Khayyam's Songs

Inset from Ṣādiq Hidāyat's Tarānah-hā-yi Khayyām, drawn by Darvīsh Naqqāsh ([Tihrān?]: Insishārāt-i Māh, [1982?]).

Hidāyat was the founder of Iranian literary modernity in prose, the novel-writing parallel to Nīmā Yūshīj the poet. However, unlike Nīmā, Hidāyat's view of modernity aligned more closely with that of the Pahlavi regime--anti-Islamic and anti-Arab, Hidāyat's modernity sought to recapitulate the Iranian past as singular and teleological, ending with a reconstituted ancient Iranian grandeur repurposed for the modern age. Hidāyat's project therefore included bringing pre-modern historical-mythical figures to life again. ʿUmar al-Khayyām (whose popularity had taken off in Europe following FitzGerald's translations in the 19th century) was a key personage for Hidāyat, who molded a version of a skeptical, rationalistic Khayyām to match his own anti-clericalism and Persian chauvinism.

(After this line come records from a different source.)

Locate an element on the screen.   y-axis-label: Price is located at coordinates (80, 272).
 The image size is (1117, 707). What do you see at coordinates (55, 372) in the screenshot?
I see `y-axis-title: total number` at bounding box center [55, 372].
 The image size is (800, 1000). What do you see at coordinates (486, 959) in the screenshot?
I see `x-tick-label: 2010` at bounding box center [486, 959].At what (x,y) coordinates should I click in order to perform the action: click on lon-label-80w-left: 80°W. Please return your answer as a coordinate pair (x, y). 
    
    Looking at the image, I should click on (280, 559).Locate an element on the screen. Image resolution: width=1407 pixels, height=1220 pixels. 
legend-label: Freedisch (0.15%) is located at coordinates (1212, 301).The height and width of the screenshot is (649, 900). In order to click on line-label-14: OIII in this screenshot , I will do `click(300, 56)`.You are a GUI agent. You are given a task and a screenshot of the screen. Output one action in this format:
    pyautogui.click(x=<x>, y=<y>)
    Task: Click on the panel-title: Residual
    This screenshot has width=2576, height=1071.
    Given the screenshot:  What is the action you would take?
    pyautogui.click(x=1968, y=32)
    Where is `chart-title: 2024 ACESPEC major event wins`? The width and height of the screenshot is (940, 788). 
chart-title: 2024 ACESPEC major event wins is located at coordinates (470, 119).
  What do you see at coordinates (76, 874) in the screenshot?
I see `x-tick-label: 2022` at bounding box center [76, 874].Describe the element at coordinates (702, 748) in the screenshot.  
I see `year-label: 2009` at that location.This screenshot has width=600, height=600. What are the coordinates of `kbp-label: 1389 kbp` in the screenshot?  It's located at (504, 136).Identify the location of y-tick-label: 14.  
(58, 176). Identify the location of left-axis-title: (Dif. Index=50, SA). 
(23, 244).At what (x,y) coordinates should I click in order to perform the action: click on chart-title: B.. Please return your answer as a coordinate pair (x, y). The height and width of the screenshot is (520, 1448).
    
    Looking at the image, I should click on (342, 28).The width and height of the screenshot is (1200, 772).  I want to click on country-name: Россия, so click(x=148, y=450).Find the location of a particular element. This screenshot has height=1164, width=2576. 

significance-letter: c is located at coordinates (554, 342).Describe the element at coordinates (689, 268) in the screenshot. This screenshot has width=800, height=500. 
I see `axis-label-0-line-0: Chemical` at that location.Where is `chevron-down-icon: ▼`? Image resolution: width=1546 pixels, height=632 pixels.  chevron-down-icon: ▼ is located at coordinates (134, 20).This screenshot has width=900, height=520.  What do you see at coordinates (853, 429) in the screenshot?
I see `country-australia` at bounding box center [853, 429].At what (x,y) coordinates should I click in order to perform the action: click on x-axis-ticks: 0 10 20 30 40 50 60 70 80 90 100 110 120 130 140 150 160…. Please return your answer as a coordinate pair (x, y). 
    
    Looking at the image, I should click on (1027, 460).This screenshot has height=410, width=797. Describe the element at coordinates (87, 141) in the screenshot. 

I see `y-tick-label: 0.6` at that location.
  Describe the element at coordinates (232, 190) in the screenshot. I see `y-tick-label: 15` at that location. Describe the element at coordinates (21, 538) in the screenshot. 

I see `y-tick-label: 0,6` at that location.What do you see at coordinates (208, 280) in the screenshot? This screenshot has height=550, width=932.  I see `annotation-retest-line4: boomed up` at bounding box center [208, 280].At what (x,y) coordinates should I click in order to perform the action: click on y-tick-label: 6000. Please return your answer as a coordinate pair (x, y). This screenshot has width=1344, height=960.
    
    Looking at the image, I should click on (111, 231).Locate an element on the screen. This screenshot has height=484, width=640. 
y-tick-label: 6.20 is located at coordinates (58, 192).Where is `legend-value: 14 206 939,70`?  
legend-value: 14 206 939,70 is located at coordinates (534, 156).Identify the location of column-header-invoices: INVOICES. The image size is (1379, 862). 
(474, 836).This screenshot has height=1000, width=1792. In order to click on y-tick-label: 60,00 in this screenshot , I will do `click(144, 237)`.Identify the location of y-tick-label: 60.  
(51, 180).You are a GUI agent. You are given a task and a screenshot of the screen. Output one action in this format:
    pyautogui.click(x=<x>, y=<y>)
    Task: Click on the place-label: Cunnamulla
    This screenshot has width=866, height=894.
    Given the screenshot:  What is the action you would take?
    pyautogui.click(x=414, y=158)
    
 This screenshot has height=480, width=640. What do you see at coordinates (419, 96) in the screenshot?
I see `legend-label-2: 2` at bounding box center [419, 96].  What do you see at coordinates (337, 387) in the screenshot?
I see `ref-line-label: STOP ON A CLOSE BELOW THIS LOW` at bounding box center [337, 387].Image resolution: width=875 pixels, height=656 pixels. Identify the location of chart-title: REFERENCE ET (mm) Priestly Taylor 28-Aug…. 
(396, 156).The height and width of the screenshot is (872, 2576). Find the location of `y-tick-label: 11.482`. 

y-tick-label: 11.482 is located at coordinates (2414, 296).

That our received version of Khayyām is most probably an historical fable cobbled together over time and ascribed with a whole corpus of Rubāʿiyyāt (four-line poems usually rhyming AABA) did figure into Hidāyat's reception, and he should be commended for at least considering the possibility of a mythical, a-historical idea of Khayyām the poet. (Khayyām the scientist might be another story.) We must also consider Hidāyat's troubled psychological disposition and racism when reading his version of Khayyām, whose verses he collected in this edition, reissued in 1982 in Tehran.